# Dati forniti
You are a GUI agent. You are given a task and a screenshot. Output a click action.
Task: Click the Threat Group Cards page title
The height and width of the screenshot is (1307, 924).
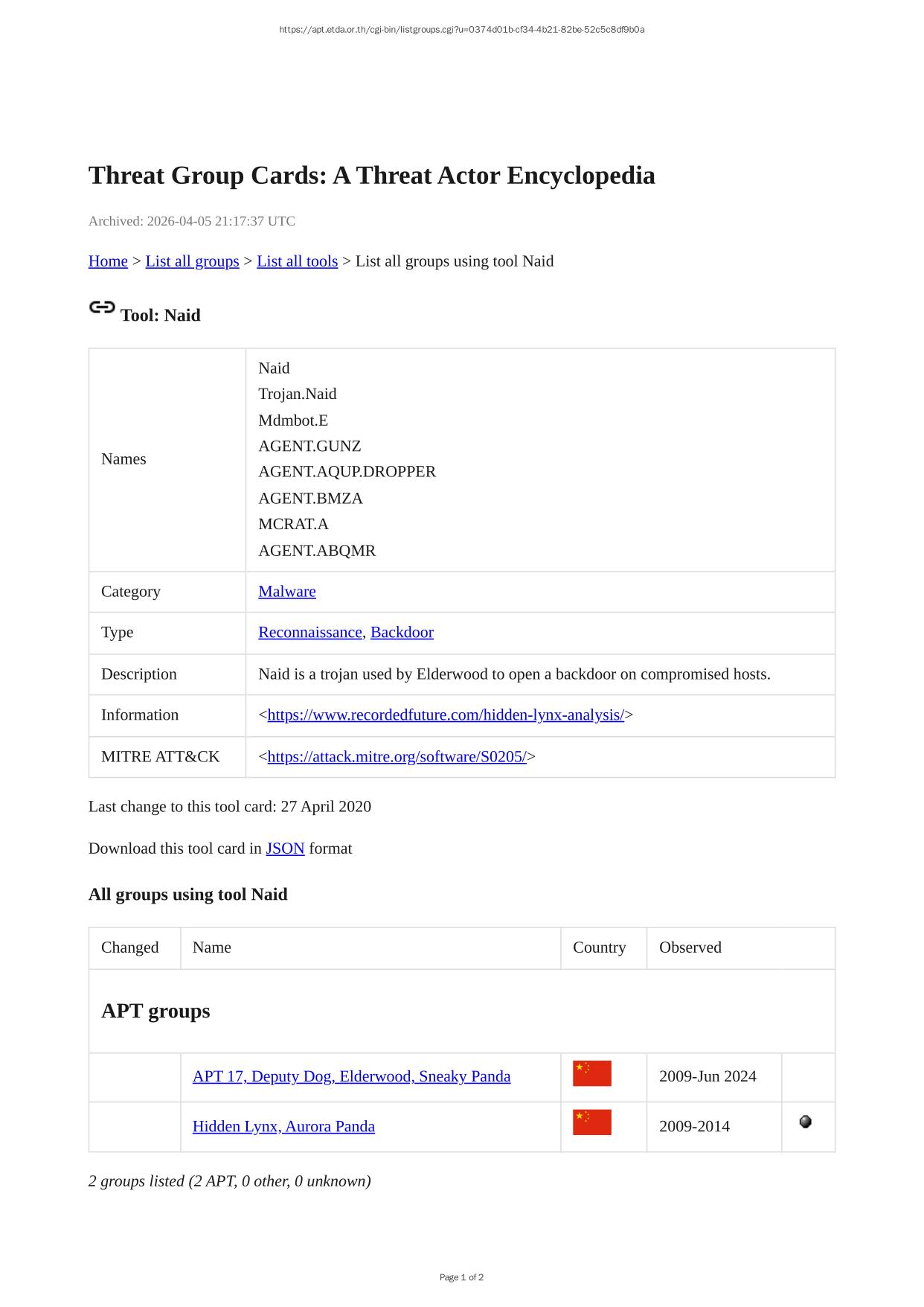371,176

---

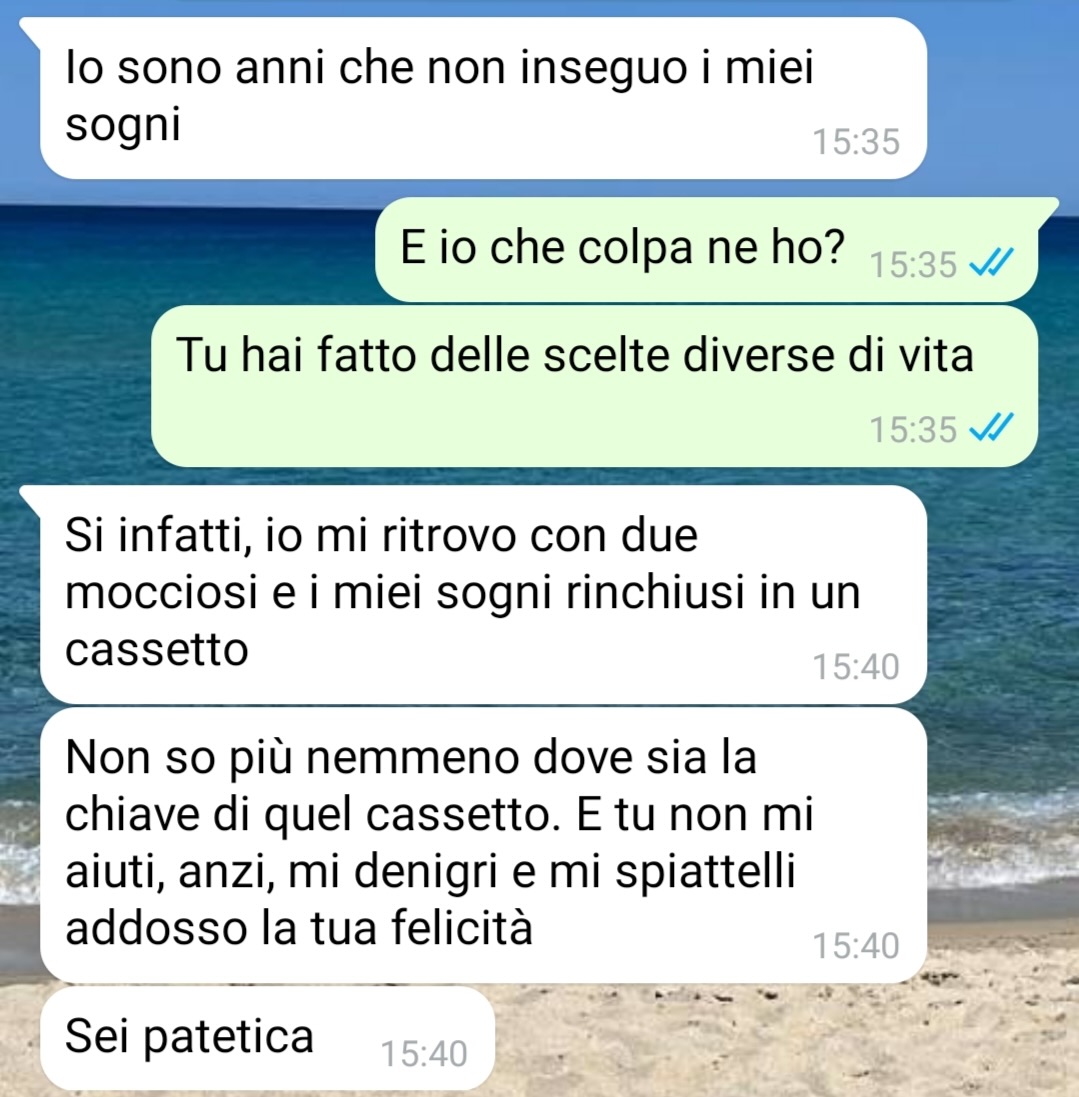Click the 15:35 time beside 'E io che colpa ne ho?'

# Obiettivo
Per favore, mostra tutte le righe dell'elenco in cui compare la parola "screenshot".

# Risultato
You are a GUI agent. You are given a task and a screenshot. Output a click action.
The height and width of the screenshot is (1307, 924).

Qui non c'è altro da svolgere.